* [AIM OF THE EXERCISE]
Retype the records beginning with the line that contains "Given: Click the Add strategy button" and continuing through the line that contains "Looking at the", both ends included. Omit the pictures from your answer.
#### MATERIAL ####
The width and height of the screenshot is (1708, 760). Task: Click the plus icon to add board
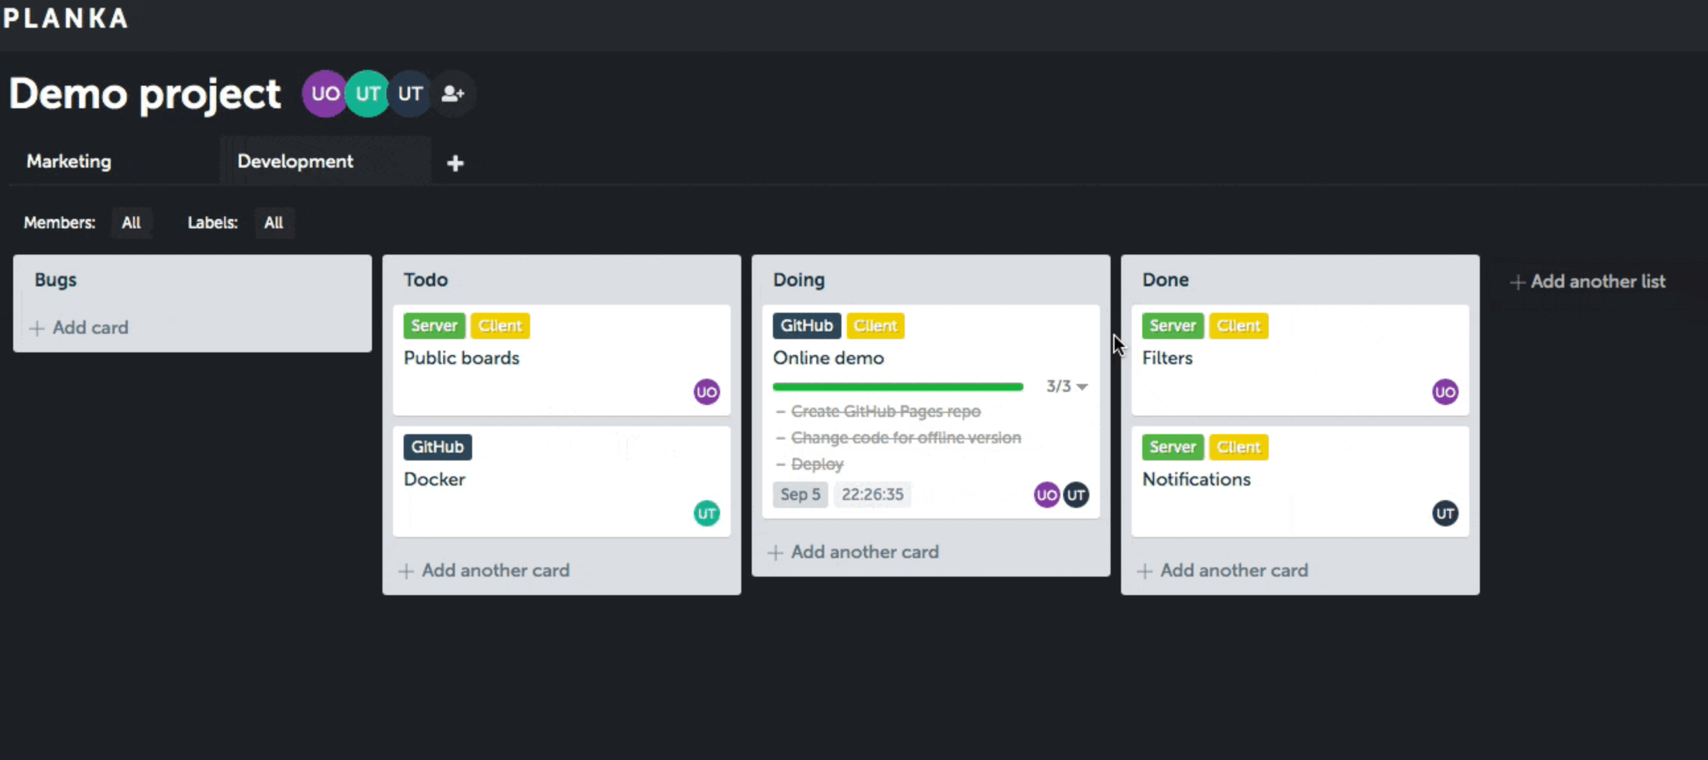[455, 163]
####
#### MATERIAL ####
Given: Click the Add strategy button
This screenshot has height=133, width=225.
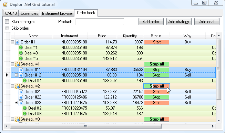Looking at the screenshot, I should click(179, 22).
####
#### MATERIAL ####
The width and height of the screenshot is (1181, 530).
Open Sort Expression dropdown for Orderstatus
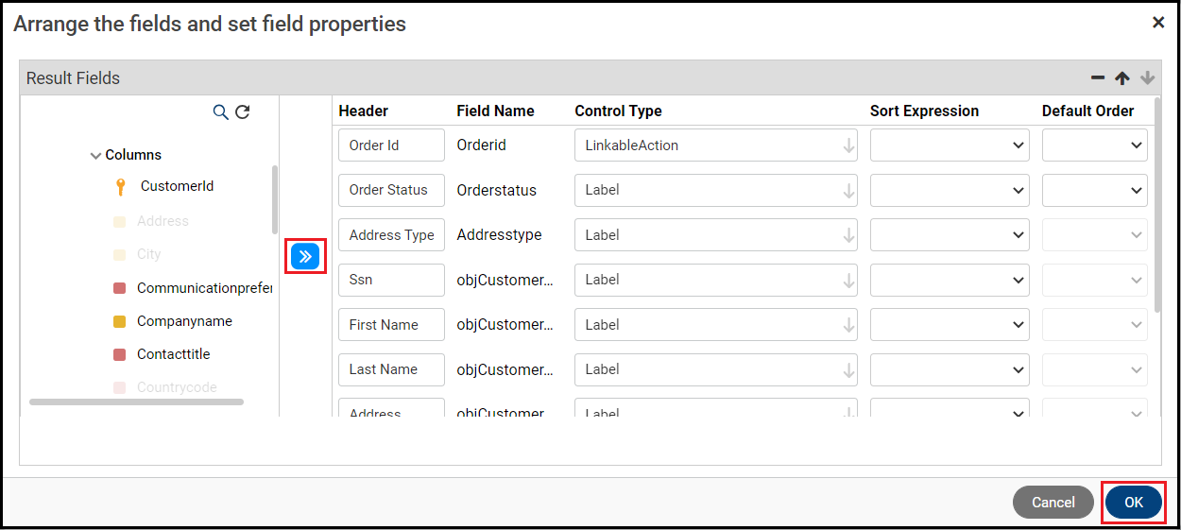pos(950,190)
####
* [TASK RESULT]
Given: Click the Add strategy button
This screenshot has height=133, width=225.
Looking at the screenshot, I should click(179, 22).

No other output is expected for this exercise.